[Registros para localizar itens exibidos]
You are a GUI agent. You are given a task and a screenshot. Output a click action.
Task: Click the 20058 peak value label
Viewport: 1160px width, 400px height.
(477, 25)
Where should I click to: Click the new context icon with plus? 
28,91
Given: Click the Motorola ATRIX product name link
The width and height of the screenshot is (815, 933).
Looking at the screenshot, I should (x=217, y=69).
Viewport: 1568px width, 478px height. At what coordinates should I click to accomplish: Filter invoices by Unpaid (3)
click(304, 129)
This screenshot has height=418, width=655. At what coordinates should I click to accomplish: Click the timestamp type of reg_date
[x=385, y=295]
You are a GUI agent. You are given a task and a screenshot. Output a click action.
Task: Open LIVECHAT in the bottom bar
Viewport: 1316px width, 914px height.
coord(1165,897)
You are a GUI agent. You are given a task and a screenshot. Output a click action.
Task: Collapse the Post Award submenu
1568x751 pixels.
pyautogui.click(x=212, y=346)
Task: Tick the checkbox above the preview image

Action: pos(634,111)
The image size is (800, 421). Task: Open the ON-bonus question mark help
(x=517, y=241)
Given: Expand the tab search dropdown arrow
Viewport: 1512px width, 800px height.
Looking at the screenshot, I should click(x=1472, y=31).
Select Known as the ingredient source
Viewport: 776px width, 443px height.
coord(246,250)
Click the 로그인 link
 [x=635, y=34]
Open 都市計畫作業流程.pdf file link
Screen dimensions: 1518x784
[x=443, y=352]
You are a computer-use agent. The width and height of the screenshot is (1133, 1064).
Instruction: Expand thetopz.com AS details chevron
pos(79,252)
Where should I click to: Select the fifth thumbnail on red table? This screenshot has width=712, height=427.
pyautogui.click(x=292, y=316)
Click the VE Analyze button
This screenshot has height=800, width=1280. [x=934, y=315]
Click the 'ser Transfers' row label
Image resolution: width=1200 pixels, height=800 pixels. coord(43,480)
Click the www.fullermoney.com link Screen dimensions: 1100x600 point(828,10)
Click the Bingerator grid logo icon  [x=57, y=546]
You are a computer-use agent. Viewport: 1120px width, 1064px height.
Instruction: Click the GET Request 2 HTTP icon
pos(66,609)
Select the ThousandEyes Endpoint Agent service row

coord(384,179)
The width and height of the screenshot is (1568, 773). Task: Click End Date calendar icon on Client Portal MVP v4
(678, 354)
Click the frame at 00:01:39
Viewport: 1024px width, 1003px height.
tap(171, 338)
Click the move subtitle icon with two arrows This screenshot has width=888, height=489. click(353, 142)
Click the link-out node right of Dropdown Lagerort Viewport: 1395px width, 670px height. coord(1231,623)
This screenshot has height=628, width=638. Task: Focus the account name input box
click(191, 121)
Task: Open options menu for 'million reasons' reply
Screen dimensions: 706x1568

* **OBJETIVO**
Copie todas as linhas acima, do começo ao fim, sem mudar nenhum caractere.

* **RESPOSTA DO EXERCÍCIO**
You are a GUI agent. You are given a task and a screenshot. Output a click action.
Task: Click the 20058 peak value label
Viewport: 1160px width, 400px height.
(477, 25)
Where should I click to: Click the new context icon with plus? 
28,91
Given: Click the Motorola ATRIX product name link
The width and height of the screenshot is (815, 933).
Looking at the screenshot, I should (x=217, y=69).
Viewport: 1568px width, 478px height. At what coordinates should I click to accomplish: Filter invoices by Unpaid (3)
click(304, 129)
This screenshot has height=418, width=655. At what coordinates should I click to accomplish: Click the timestamp type of reg_date
[x=385, y=295]
You are a GUI agent. You are given a task and a screenshot. Output a click action.
Task: Open LIVECHAT in the bottom bar
Viewport: 1316px width, 914px height.
coord(1165,897)
You are a GUI agent. You are given a task and a screenshot. Output a click action.
Task: Collapse the Post Award submenu
1568x751 pixels.
pyautogui.click(x=212, y=346)
Task: Tick the checkbox above the preview image

Action: pos(634,111)
The image size is (800, 421). Task: Open the ON-bonus question mark help
(x=517, y=241)
Given: Expand the tab search dropdown arrow
Viewport: 1512px width, 800px height.
Looking at the screenshot, I should click(x=1472, y=31).
Select Known as the ingredient source
Viewport: 776px width, 443px height.
coord(246,250)
Click the 로그인 link
 [x=635, y=34]
Open 都市計畫作業流程.pdf file link
Screen dimensions: 1518x784
[x=443, y=352]
You are a computer-use agent. The width and height of the screenshot is (1133, 1064).
Instruction: Expand thetopz.com AS details chevron
pos(79,252)
Where should I click to: Select the fifth thumbnail on red table? This screenshot has width=712, height=427.
pyautogui.click(x=292, y=316)
Click the VE Analyze button
This screenshot has height=800, width=1280. [x=934, y=315]
Click the 'ser Transfers' row label
Image resolution: width=1200 pixels, height=800 pixels. coord(43,480)
Click the www.fullermoney.com link Screen dimensions: 1100x600 point(828,10)
Click the Bingerator grid logo icon  [x=57, y=546]
You are a computer-use agent. Viewport: 1120px width, 1064px height.
Instruction: Click the GET Request 2 HTTP icon
pos(66,609)
Select the ThousandEyes Endpoint Agent service row

coord(384,179)
The width and height of the screenshot is (1568, 773). Task: Click End Date calendar icon on Client Portal MVP v4
(678, 354)
Click the frame at 00:01:39
Viewport: 1024px width, 1003px height.
tap(171, 338)
Click the move subtitle icon with two arrows This screenshot has width=888, height=489. click(353, 142)
Click the link-out node right of Dropdown Lagerort Viewport: 1395px width, 670px height. coord(1231,623)
This screenshot has height=628, width=638. Task: Focus the account name input box
click(191, 121)
Task: Open options menu for 'million reasons' reply
Screen dimensions: 706x1568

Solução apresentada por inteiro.